MEDICARE OPT-OUT BY DR. FRANTZ FOR MEDICARE-ELIGIBLE PATIENTS:
Dr. Frantz has voluntarily opted out of the Medicare program effective on January 1, 2016. Dr Frantz is not “excluded” from participating in Medicare under 1128, 1156, or 1892 of the Social Security Act. Dr. Frantz agrees to provide the Amenities described in this Agreement to Patient. Patient, or Patient’s legal representative, agrees, understands, and expressly acknowledges the following as a Medicare-eligible patient:
Patient, or Patient’s legal representative, acknowledges that patient is not currently in an emergency or urgent health care situation and is not seeking urgent or emergency care at this time. Initials________
Patient, or Patient's legal representative, accepts full responsibility or payment of Private practice’s charges for all services furnished by Private Practice. Initials_____
Patient, or Patient's legal representative, agrees not to submit a claim to Medicare or to ask the Private Practice to submit a claim to Medicare for any of Private Practice’s services.

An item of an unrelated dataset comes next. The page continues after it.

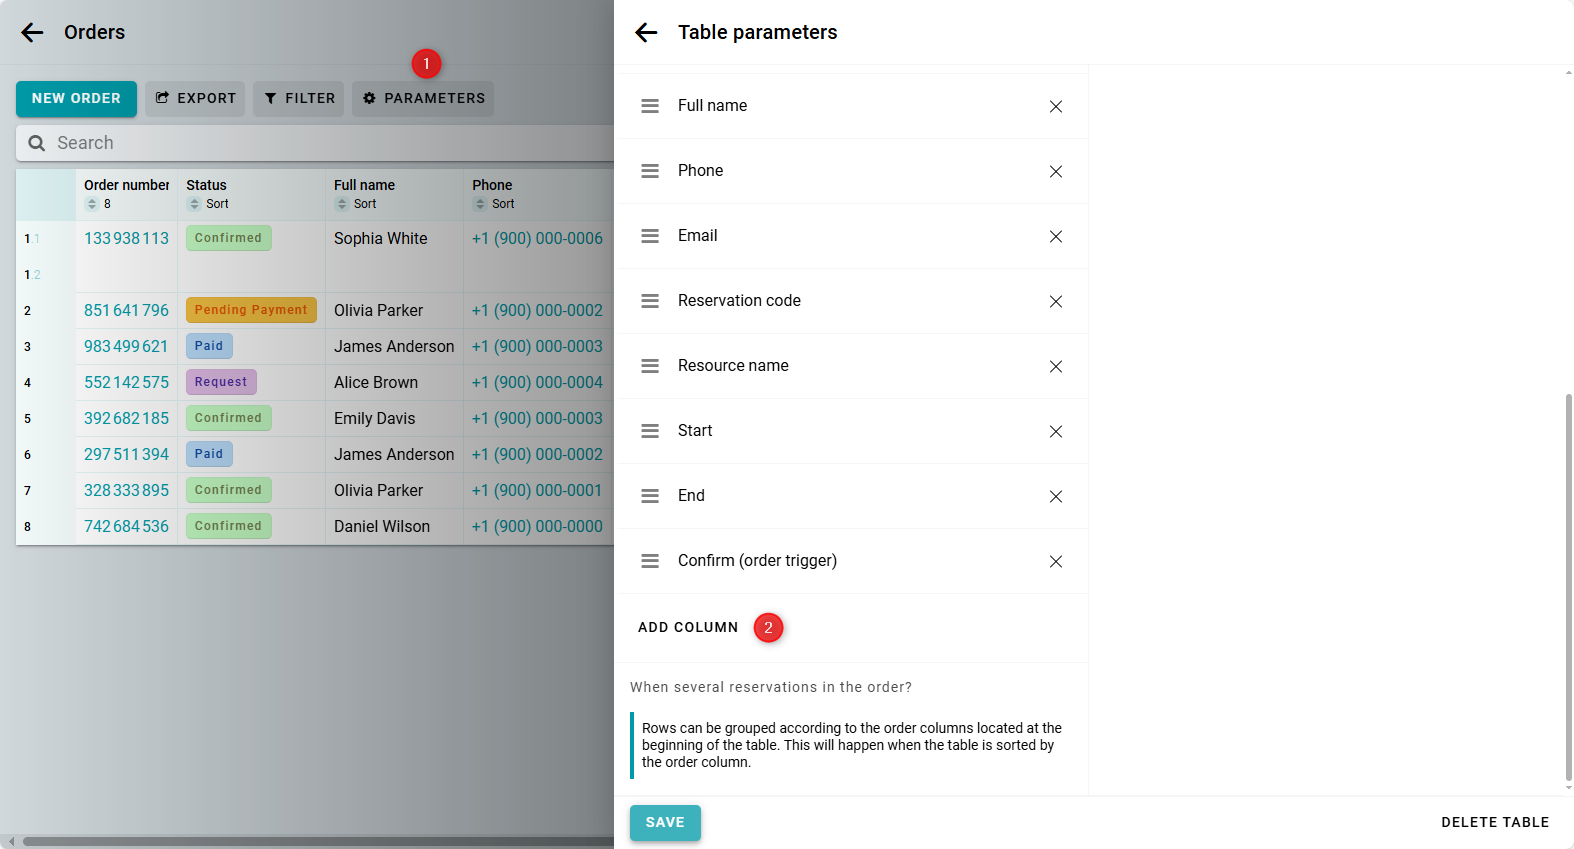The width and height of the screenshot is (1574, 849).
Task: Delete the Reservation code column entry
Action: (x=1055, y=302)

Initials_____
Patient, or Patient’s legal representative, understands that Medicare payment will not be made for any items or services furnished by Private Practice that would have otherwise been covered by Medicare if there was no private contract and a proper Medicare claim had been submitted. Initials_____
Patient, or Patient’s legal representative, enters into this Agreement with the knowledge that Patient has the right to obtain Medicare-covered items and services from physicians and practitioners who have not opted out of Medicare, and Patient is not compelled to enter into private contracts the apply to other Medicare-covered services furnished by other physicians or practitioners who have not opted out. Initials______
Patient or Patient’s legal representative, understands that Medigap plans do not, and the other supplemental plans may elect not to, make payments for items and services not paid for by Medicare. Initials_____
Patient, or Patient’s legal representative, acknowledges that a copy of this agreement has been made available to Patient. Initials______
ADDITIONAL PATIENT ENROLLMENT TERMS:
Patient’s participation with Private Practice is complete once Patient signs this Agreement and Private Practice receives Patient’s initial Private Practice Fee payment. This Agreement is governed by the laws of the State of Colorado, without application of choice-of-law principles.

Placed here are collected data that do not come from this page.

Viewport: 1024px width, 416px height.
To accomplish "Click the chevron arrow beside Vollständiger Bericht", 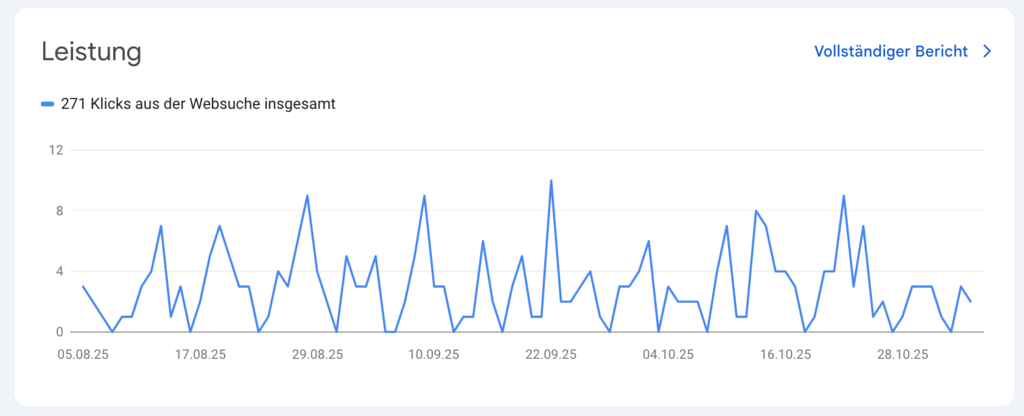I will click(986, 52).
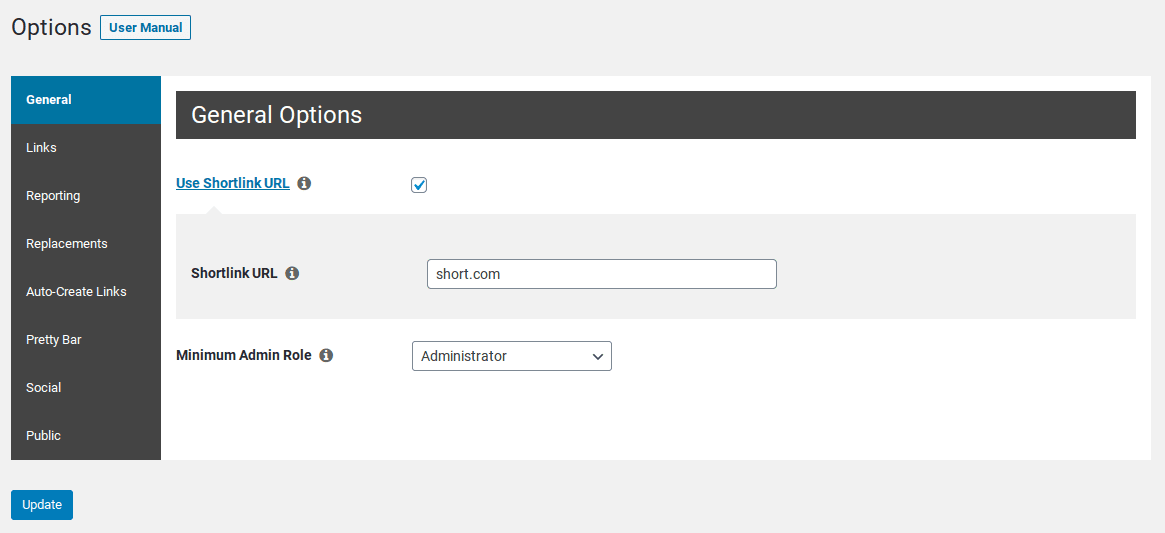Click the info icon next to Shortlink URL field label

(x=293, y=274)
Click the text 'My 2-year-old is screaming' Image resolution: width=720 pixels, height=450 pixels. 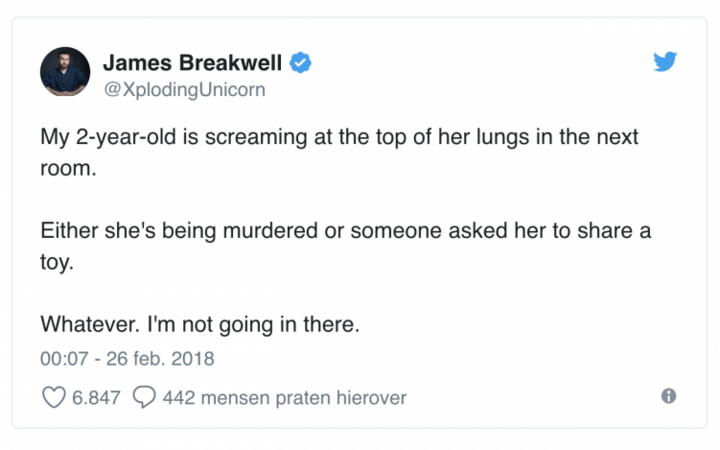pos(174,137)
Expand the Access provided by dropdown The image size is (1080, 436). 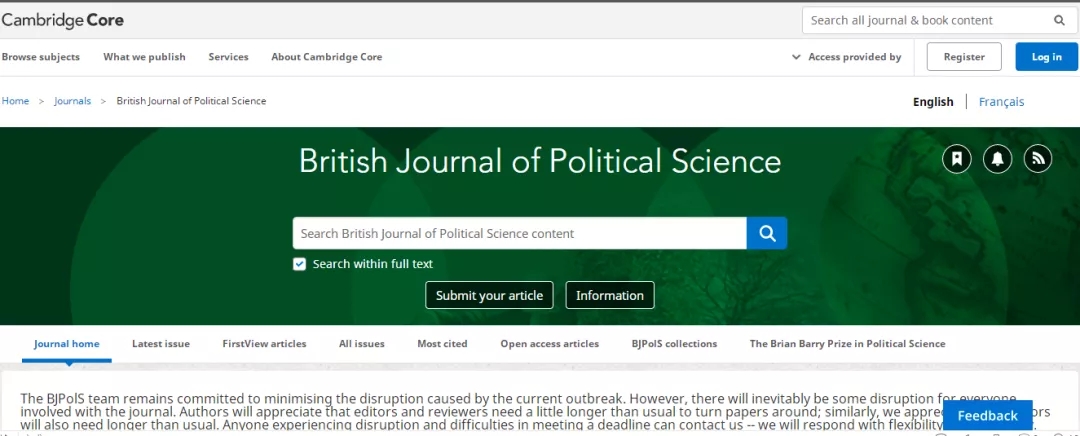[x=846, y=57]
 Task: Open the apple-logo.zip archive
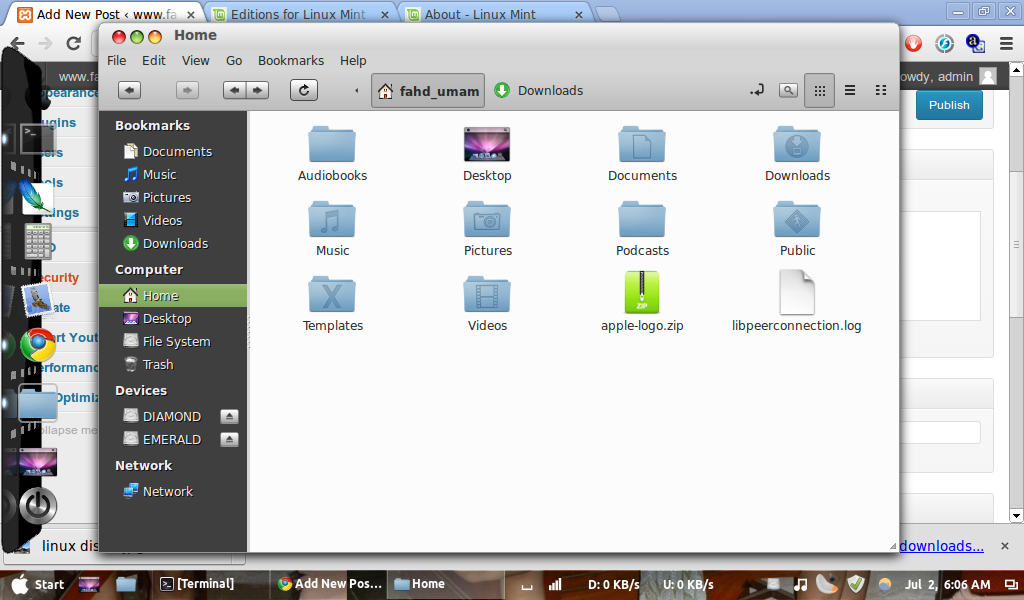[642, 293]
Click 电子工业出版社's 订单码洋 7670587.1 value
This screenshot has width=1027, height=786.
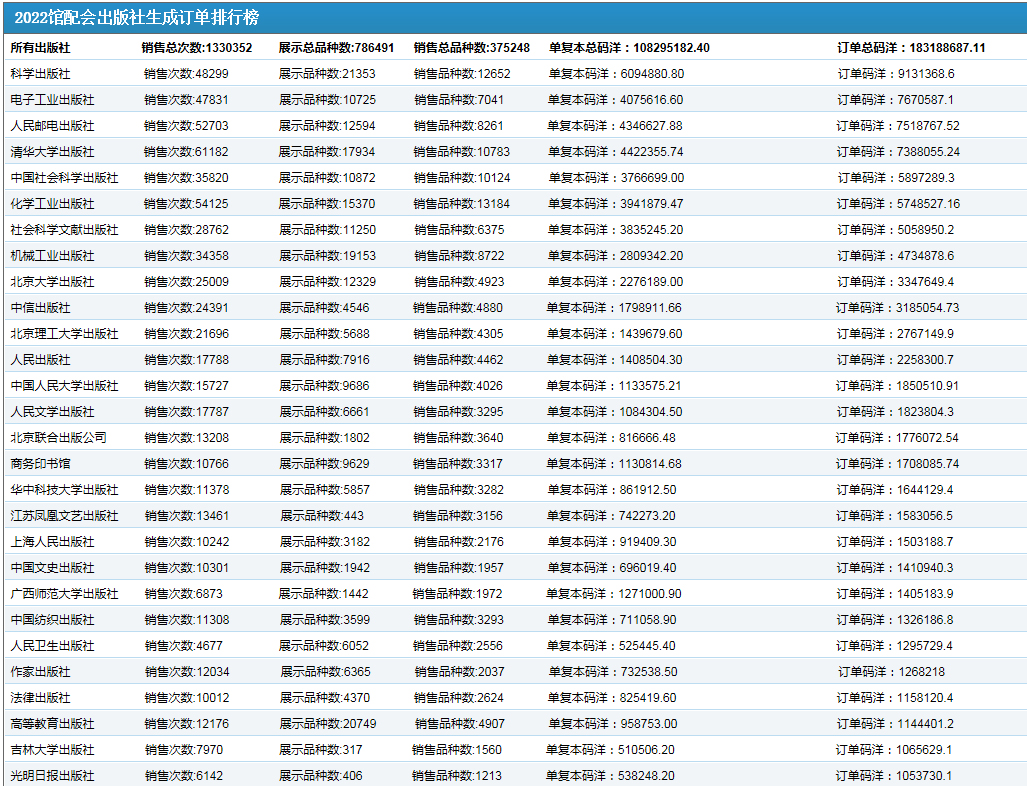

This Agreement replaces and supersedes all prior agreements between the Parties. This Agreement may not be modified absent a writing signed by Patient and Private Practice’s authorized representative. If any term of this Agreement is deemed invalid or in violation of any law or policy, the remaining terms of this Agreement shall remain in full force and effect.
Either Party may use an electronic or digital copy of the signed original Agreement for present and future purposes. Each participating Patient over the age of 21 is required to sign below.

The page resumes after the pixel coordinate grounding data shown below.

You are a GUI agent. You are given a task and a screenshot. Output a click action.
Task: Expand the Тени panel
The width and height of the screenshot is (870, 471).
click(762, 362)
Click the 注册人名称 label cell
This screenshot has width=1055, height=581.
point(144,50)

PRIVATE PRACTICE PATIENT/RESPONSIBLE PARTY
Inspire Health Direct Primary Care, LLC
a Colorado limited liability company
Signature_________________________ Signature:_______________________
By: Paula J Frantz, MD Printed Name:____________________
Relationship to Patient:_____________
Signature: _______________________
Printed Name:____________________
Relationship to Patient: _____________
Dr. Frantz is honored to be your physician, and looks forward to being your health care adviser, advocate, and coach. THANK YOU!